Hi,
I would like to construct a transition matrix from a data frame with
annual transitions of marked plants.
plant<-c(1:6)
class<-c("seed","seed", "seed",
"veg", "rep", "rep")
fate<-c("dead", "veg","veg","rep",
"rep", "veg")
trans<-data.frame(plant, class, fate)
plant class fate
1 1 seed dead
2 2 seed veg
3 3 seed veg
4 4 veg rep
5 5 rep rep
6 6 rep veg
I have been using sql queries to do this, but I would like to construct
the matrix in R since I plan to resample transitions using
trans[sample(nrow(trans), 6, replace=T), ]
I know I can get the original size vector using table()
data.matrix(table(trans$class))
[,1]
rep 2
seed 3
veg 1
but I don't know how to get counts of each class-fate combination where
fate does NOT equal dead
seed veg = 2
veg rep = 1
rep rep = 1
rep veg = 1
or how to divide the class-fate count by the original class count in the
size vector to get survival probabilities
seed veg = 2 / 3 seed = 0.67
veg rep = 1 / 1 veg = 1
rep rep = 1 / 2 rep = 0.5
rep veg = 1 / 2 rep = 0.5
or construct the square matrix with rows and columns in the same
developmental sequence like dev<- c("seed","veg",
"rep").
seed veg rep
seed 0 0 0
veg 0.67 0 0.5
rep 0 1 0.5
Any help or suggestions would be appreciated.

**Data section**
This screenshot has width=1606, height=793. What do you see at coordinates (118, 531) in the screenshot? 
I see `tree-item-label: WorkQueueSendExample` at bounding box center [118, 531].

---

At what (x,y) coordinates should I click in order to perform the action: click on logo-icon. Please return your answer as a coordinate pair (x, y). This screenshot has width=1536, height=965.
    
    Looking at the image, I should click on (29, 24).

---

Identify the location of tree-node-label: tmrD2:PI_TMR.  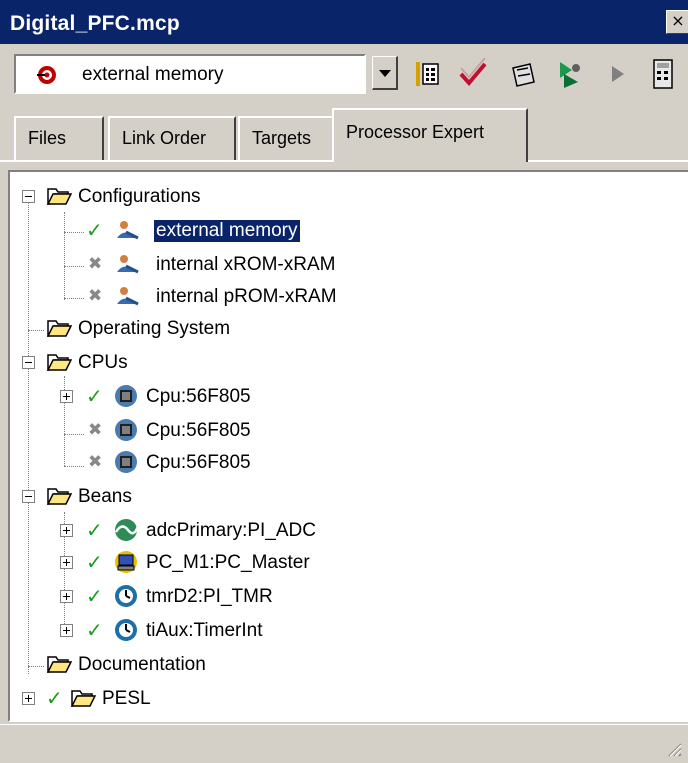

**Instruction**
Please write the next part of the forum post about building a plant transition matrix in R, starting after its last sentence.

**Response to this exercise**
Thanks,
Chris Stubben
--
Los Alamos National Lab
BioScience Division
MS M888
Los Alamos, NM 87545
Hi again,
I almost figured this out, but still need some help on the last part.
I can use prop.table to get survival probabilities...
A <- t(prop.table( table(trans$class, trans$fate),1) )
rep seed veg
dead 0.0000000 0.3333333 0.0000000
rep 0.5000000 0.0000000 1.0000000
veg 0.5000000 0.6666667 0.0000000
so now I just need to format the matrix. I thought I could create a
matrix of zeroes using size class names,
dev<- c("seed","veg", "rep").
A0<-matrix(numeric(9), nrow=3, dimnames=list(dev,dev) )
seed veg rep
seed 0 0 0
veg 0 0 0
rep 0 0 0
but how do I assign values in A to the corresponding rows and columns in
A0? I hope there is an easy solution that I'm overlooking.
seed veg rep
seed 0 0 0
veg 0.67 0 0.5
rep 0 1 0.5
Thanks,
Chris
Chris Stubben wrote:> Hi,
>
> I would like to construct a transition matrix from a data frame with
> annual transitions of marked plants.
>
> plant<-c(1:6)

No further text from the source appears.